7. Comparative Analysis, Limitations, and Directions

  • Comparison to Qwen2.5 and DeepSeek-V3: Qwen3-Max surpasses Qwen2.5 by +1.7 MMLU, +7.7 MATH, +11.7 code eval (EvalPlus), and achieves SOTA performance with substantially reduced activated parameters versus DeepSeek-V3 (22B vs. 37B).
  • Extremal problem competency: "Thinking" mode, not raw scale, is the key driver for ExtremBench gains; however, even the strongest models plateau at ~80%, indicating a persistent gap in optimization-specific reasoning (Gao et al., 14 Oct 2025).

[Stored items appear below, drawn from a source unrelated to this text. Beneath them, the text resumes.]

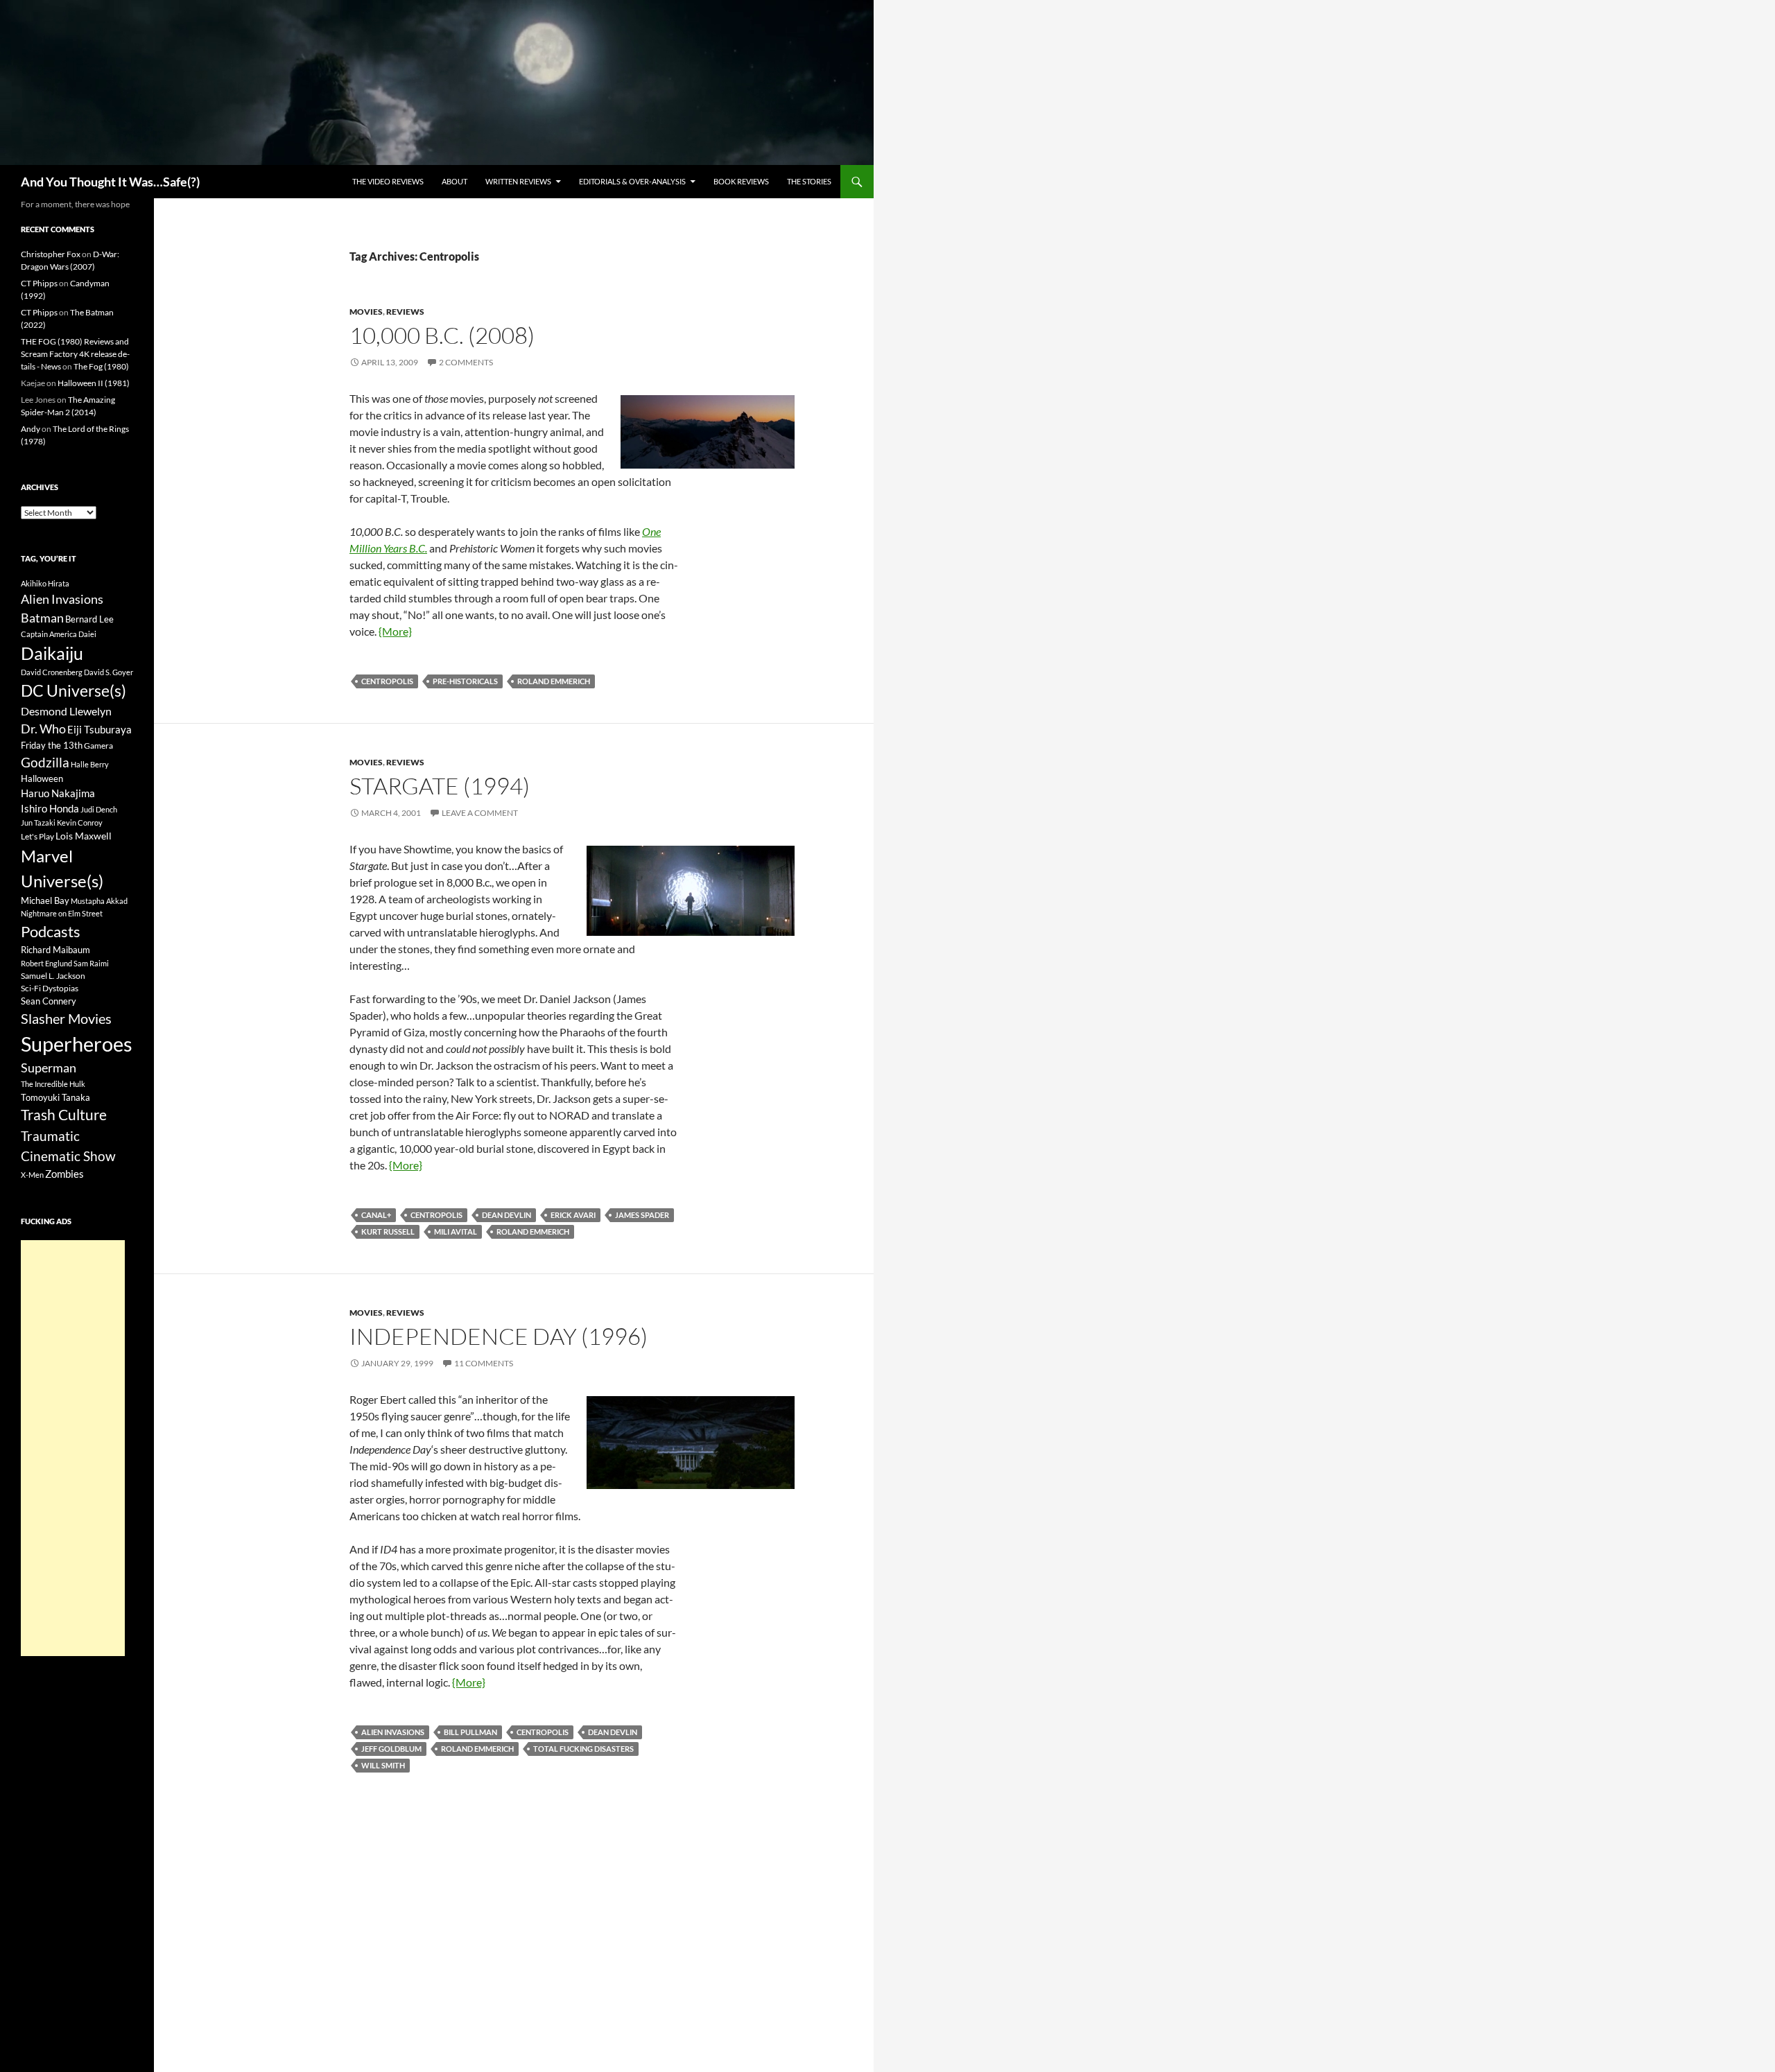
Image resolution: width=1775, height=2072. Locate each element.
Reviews (405, 311)
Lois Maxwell (83, 836)
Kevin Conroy (80, 822)
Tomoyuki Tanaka (55, 1097)
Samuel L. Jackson (53, 975)
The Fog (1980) (101, 366)
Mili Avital (455, 1231)
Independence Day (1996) (498, 1336)
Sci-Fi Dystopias (49, 988)
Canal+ (376, 1214)
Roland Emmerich (553, 681)
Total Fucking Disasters (583, 1748)
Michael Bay (45, 900)
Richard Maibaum (55, 949)
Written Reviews (518, 181)
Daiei (87, 633)
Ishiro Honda (50, 809)
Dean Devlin (506, 1214)
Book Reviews (741, 181)
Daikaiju (52, 653)
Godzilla (45, 762)
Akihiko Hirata (45, 583)
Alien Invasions (392, 1731)
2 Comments (466, 362)
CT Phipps (39, 283)
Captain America (49, 633)
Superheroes (76, 1043)
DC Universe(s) (73, 690)
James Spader (642, 1214)
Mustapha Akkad (99, 900)
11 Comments (483, 1363)
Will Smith (383, 1765)
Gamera (98, 745)
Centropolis (387, 681)
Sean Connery (48, 1001)
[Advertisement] (73, 1448)
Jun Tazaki (38, 822)
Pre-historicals (465, 681)
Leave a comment (480, 813)
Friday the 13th (52, 745)
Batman (42, 617)
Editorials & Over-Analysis (632, 181)
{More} (395, 631)
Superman (48, 1068)
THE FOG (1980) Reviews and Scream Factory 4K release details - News (75, 354)
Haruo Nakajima (58, 793)
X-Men (32, 1174)
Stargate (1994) (439, 786)
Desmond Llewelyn (66, 710)
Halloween (42, 778)
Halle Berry (90, 764)
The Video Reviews (388, 181)
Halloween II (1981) (94, 383)
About (454, 181)
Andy (30, 429)
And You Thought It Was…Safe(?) (110, 181)
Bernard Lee (89, 619)
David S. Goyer (108, 672)
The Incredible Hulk (53, 1083)
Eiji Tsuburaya (99, 729)
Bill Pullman (470, 1731)
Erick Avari (573, 1214)
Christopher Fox (50, 254)
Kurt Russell (388, 1231)
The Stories (809, 181)
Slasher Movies (66, 1018)
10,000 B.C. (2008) (442, 335)
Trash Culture (64, 1115)
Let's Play (37, 836)
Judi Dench (98, 809)
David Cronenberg (52, 672)
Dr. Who (43, 728)
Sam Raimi (91, 963)
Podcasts (50, 931)
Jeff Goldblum (391, 1748)
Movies (366, 311)
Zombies (64, 1173)
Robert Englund (46, 963)
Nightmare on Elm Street (62, 913)
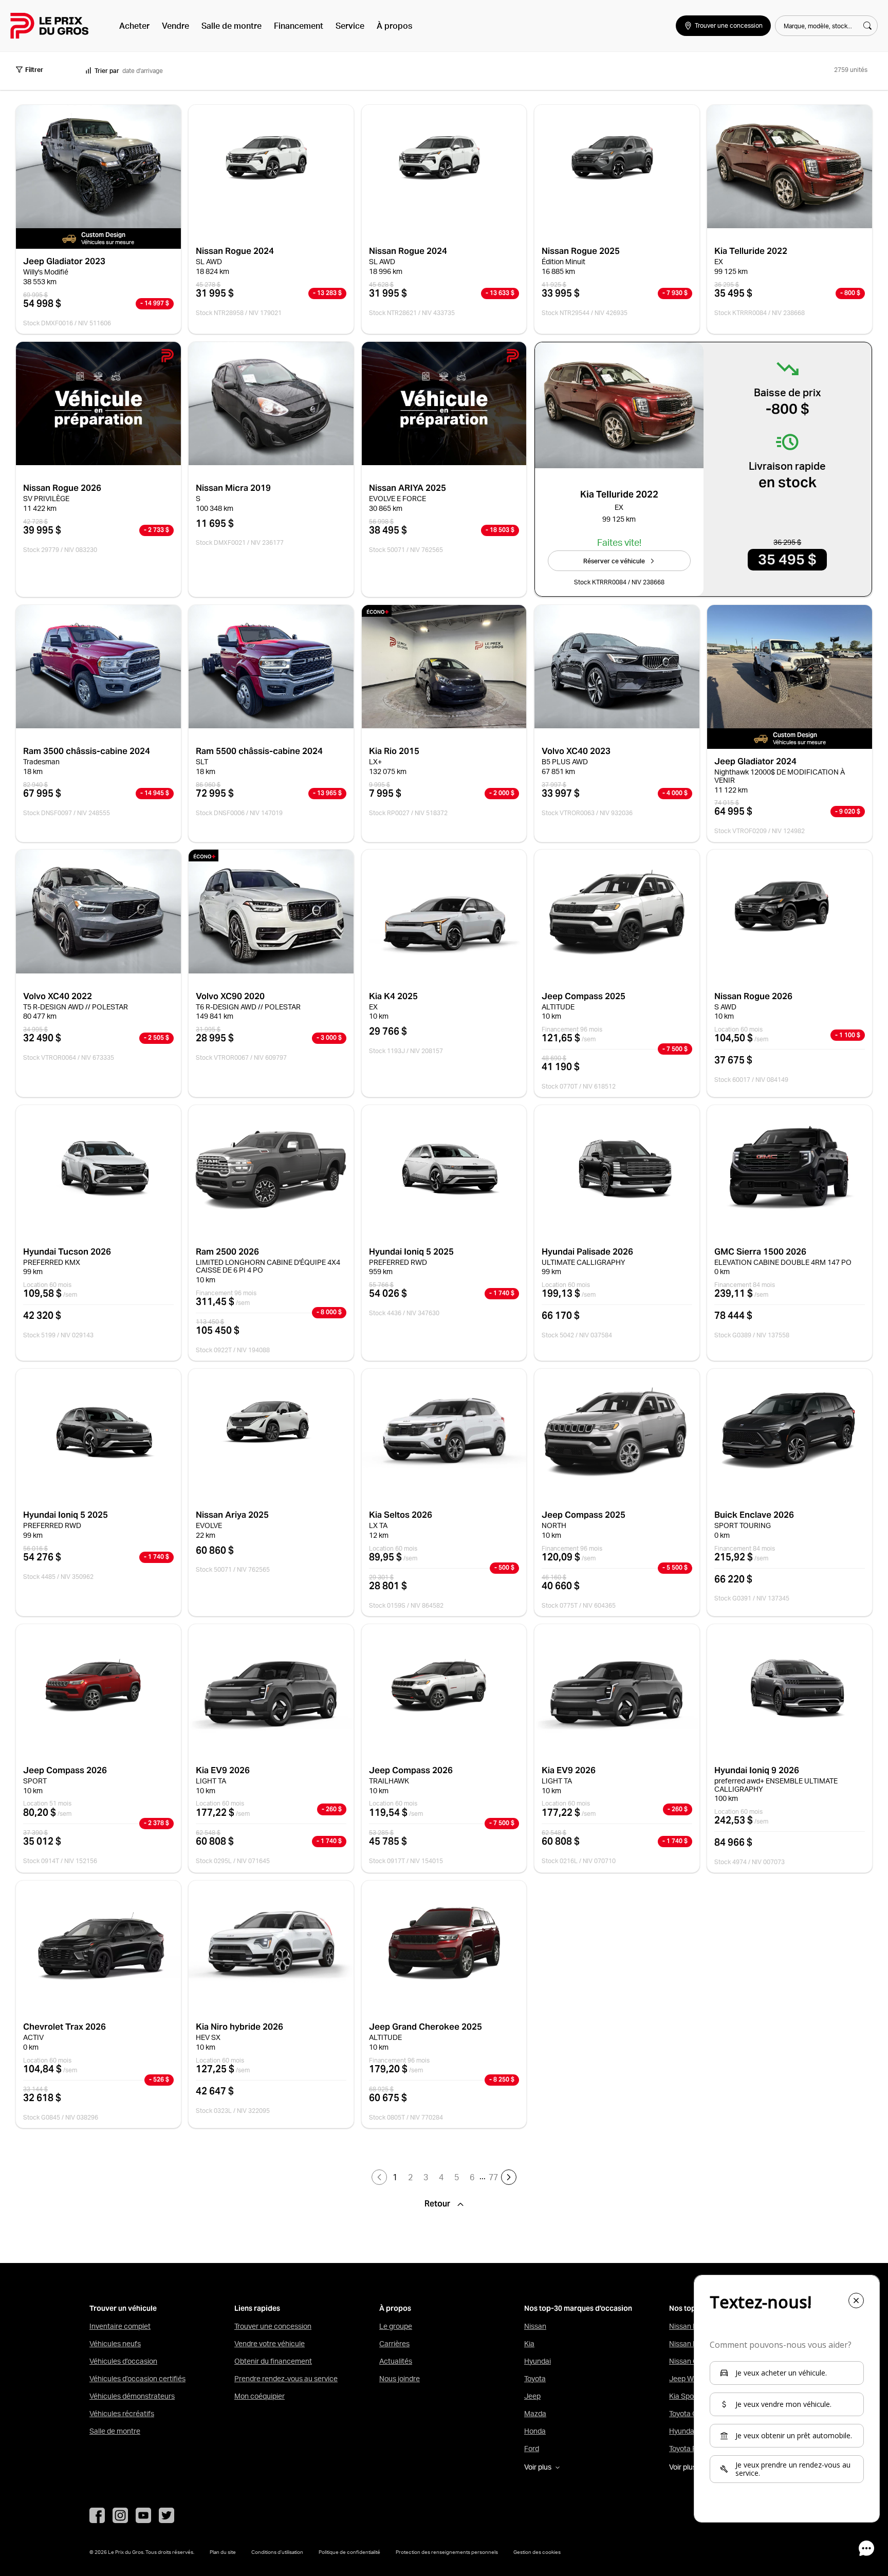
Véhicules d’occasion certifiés (137, 2379)
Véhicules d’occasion (123, 2361)
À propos (394, 25)
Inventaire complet (120, 2326)
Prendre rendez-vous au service (286, 2379)
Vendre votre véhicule (269, 2344)
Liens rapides (257, 2308)
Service (350, 25)
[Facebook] (97, 2515)
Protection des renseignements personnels (447, 2552)
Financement (298, 25)
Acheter (134, 25)
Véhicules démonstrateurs (132, 2396)
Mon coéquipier (259, 2396)
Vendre (175, 25)
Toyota (535, 2379)
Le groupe (395, 2326)
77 (493, 2177)
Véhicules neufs (115, 2344)
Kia (529, 2344)
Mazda (535, 2413)
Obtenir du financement (273, 2361)
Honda (535, 2431)
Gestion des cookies (537, 2552)
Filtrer (34, 69)
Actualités (395, 2361)
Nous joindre (399, 2379)
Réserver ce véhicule (614, 561)
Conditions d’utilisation (277, 2552)
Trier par (107, 70)
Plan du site (223, 2552)
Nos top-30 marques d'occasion (578, 2308)
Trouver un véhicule (123, 2308)
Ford (531, 2448)
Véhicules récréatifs (121, 2413)
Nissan (535, 2326)
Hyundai (537, 2361)
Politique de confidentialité (349, 2552)
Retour (438, 2204)
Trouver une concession (272, 2326)
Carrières (394, 2344)
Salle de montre (231, 25)
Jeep (532, 2396)
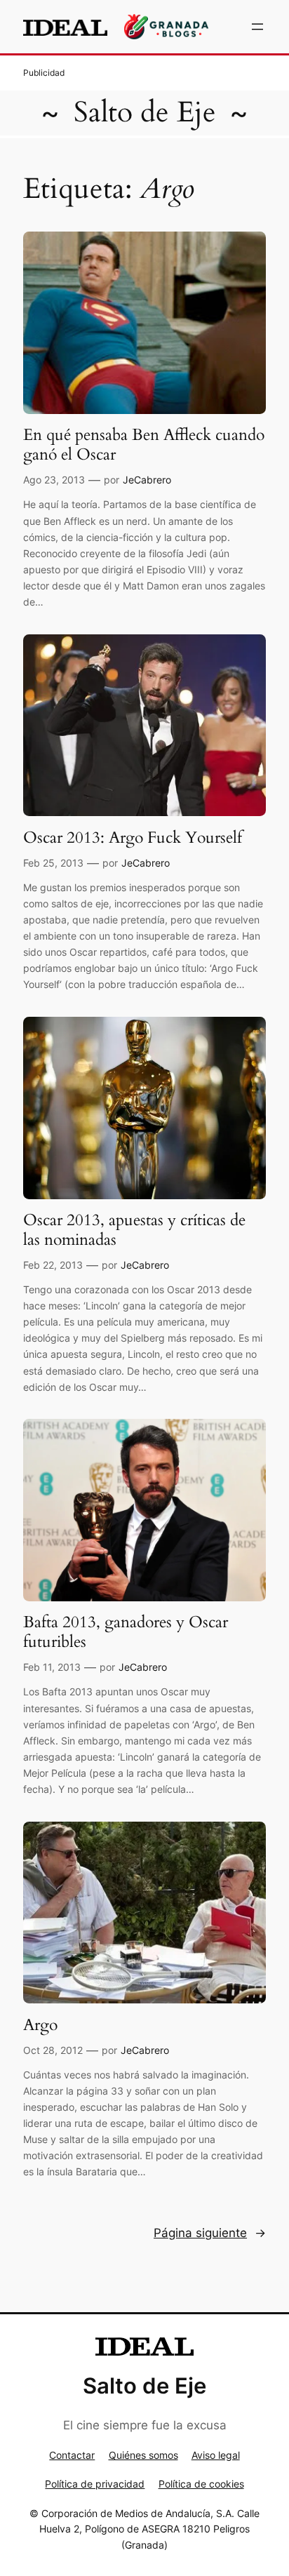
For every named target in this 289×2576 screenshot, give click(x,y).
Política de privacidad (94, 2484)
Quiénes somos (143, 2455)
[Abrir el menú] (257, 26)
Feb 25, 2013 (53, 863)
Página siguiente (210, 2233)
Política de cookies (201, 2484)
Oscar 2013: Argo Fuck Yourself (132, 838)
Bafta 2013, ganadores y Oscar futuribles (125, 1632)
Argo (40, 2025)
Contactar (72, 2455)
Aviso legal (215, 2455)
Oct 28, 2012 (53, 2050)
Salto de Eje (145, 112)
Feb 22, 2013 (53, 1265)
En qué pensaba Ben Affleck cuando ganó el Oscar (143, 444)
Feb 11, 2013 (52, 1667)
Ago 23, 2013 (54, 480)
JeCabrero (147, 480)
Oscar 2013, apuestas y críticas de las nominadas (134, 1229)
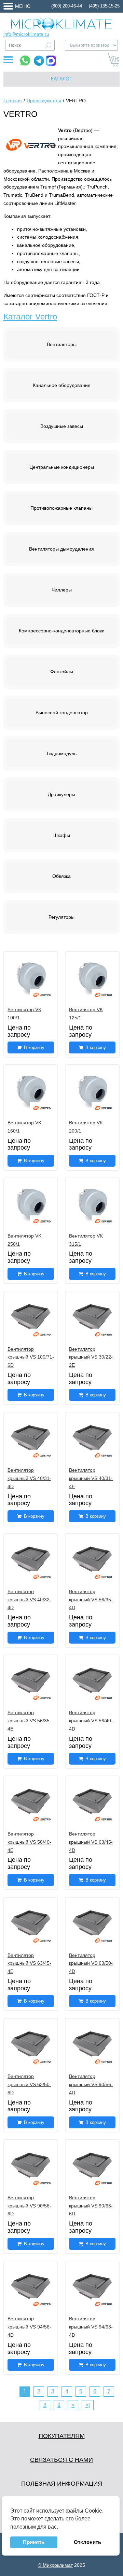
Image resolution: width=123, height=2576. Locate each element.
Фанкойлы (61, 671)
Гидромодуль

  • Design implications: The separation of extremal-solving from general mathematical skills is evident—AIME25 scores >90% for some models do not imply similar proficiency in constrained optimization.
  • Future work: Authors propose explicit curriculum learning for optimization, RL fine-tuning on extremal instances, and specialized handling of boundary/corner cases to overcome current performance plateaus (Gao et al., 14 Oct 2025).